Schlumberger Technology Corp. convinced the Fifth Circuit that is shouldn’t be compelled to produce documents related to communications with its attorneys despite its “good faith” defense to alleged FLSA overtime violations.
STC is accused in a Louisiana federal court of violating the Federal Labor Standards Act by failing to properly classify some of its employees, thereby depriving them of overtime compensation.
In response, it raised an affirmative defense that it made good-faith efforts to comply with the law. STC claimed any violations were not willful, and that it was acting in good faith.
Former STC human resources consultant James Hanley, who was retained by STC’s legal counsel to help review the FLSA status of certain positions, was deposed in the case.

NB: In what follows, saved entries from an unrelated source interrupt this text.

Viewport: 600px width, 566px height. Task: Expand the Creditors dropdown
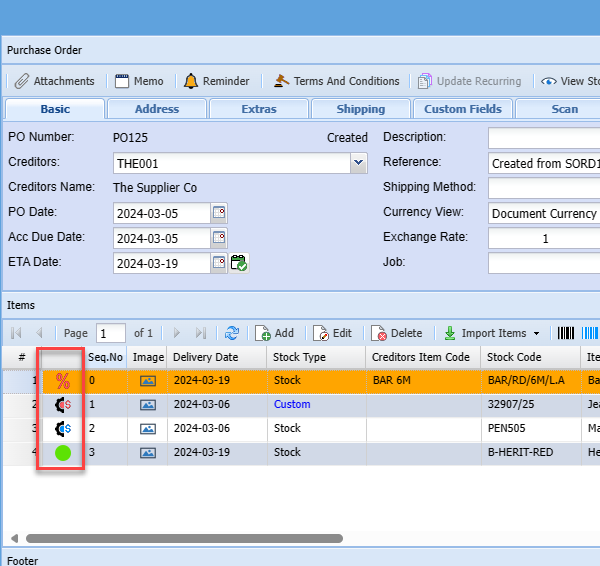pos(359,163)
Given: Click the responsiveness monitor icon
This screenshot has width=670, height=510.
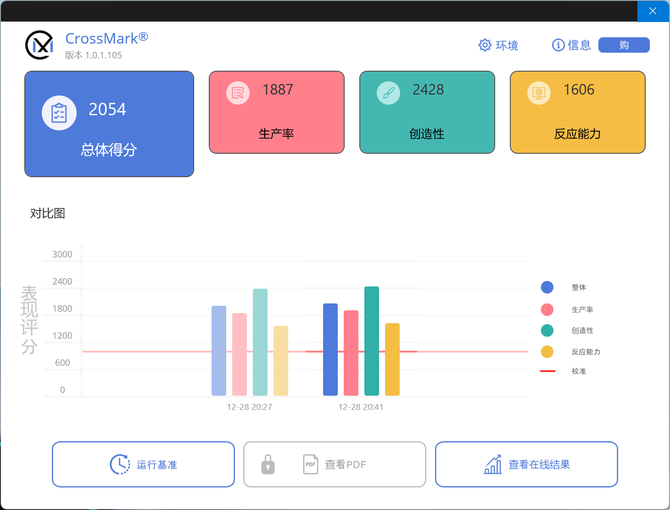Looking at the screenshot, I should pyautogui.click(x=539, y=93).
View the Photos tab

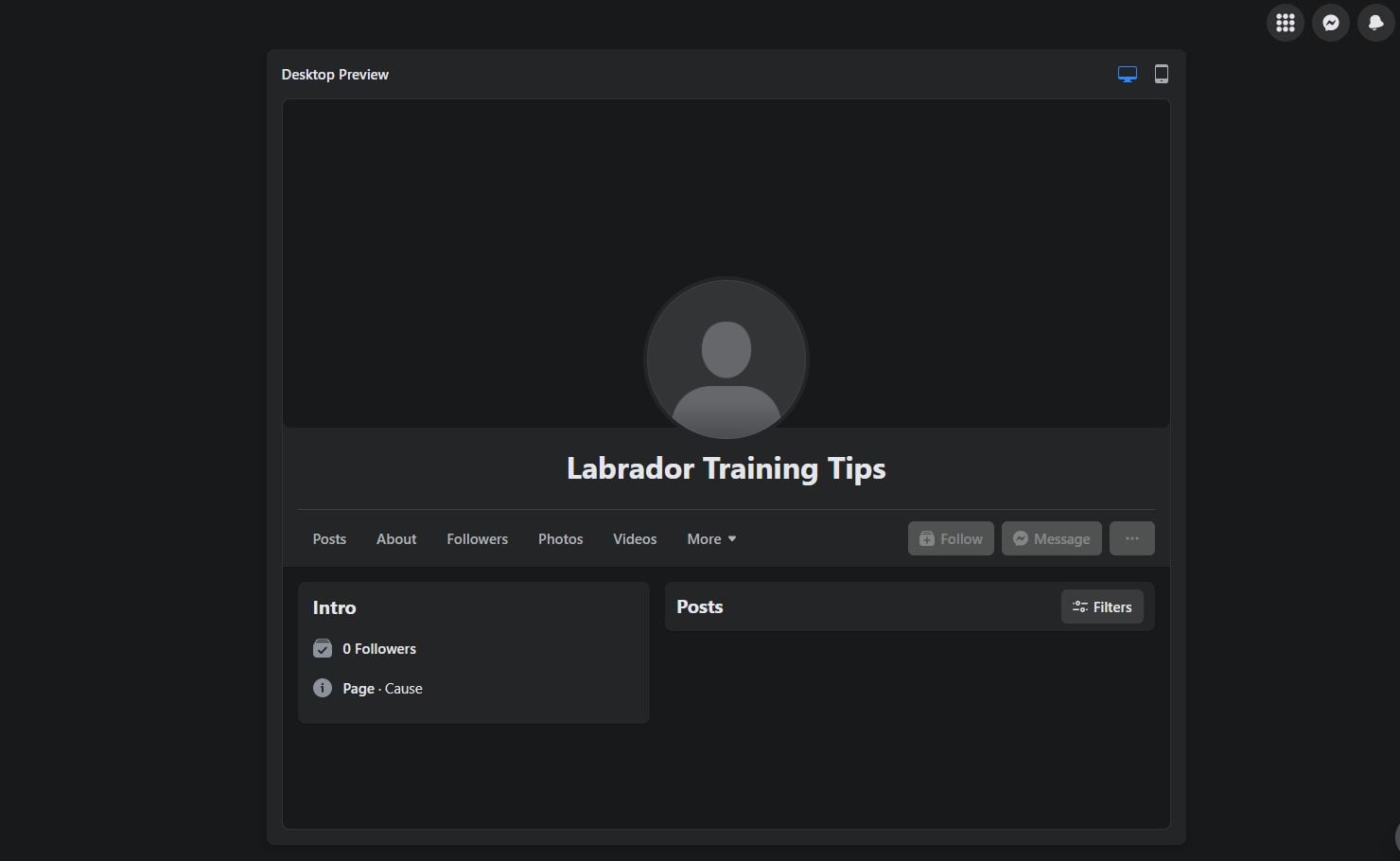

He revealed contents of an attorney-led team’s report to STC’s management, leading the plaintiffs to subpoena FLSA classification reviews Hanley had prepared.
STC sought to quash the subpoena and strike some of Hanley’s deposition, citing attorney-client privilege, but a magistrate judge recommended denying the motions.
The district court agreed, finding the privilege waived based on the good faith defense.
The Fifth Circuit held Thursday the court erred in light of In re Itron Inc.. That decision held that a party doesn’t waive its attorney-client privilege unless it affirmatively invokes it and relies on the privileged communications.
The U.S. Court of Appeals for the Fifth Circuit found that STC didn’t do so, adding also that, “as STC points out, denying the privilege in FLSA cases may discourage employers from seeking legal input in classifying employees.”
The mandamus petition was granted.
The petitioner is represented by Kullman Firm.
The case is In re: Schlumberger Tech. Corp., 5th Cir., No. 20-30236, 6/4/20.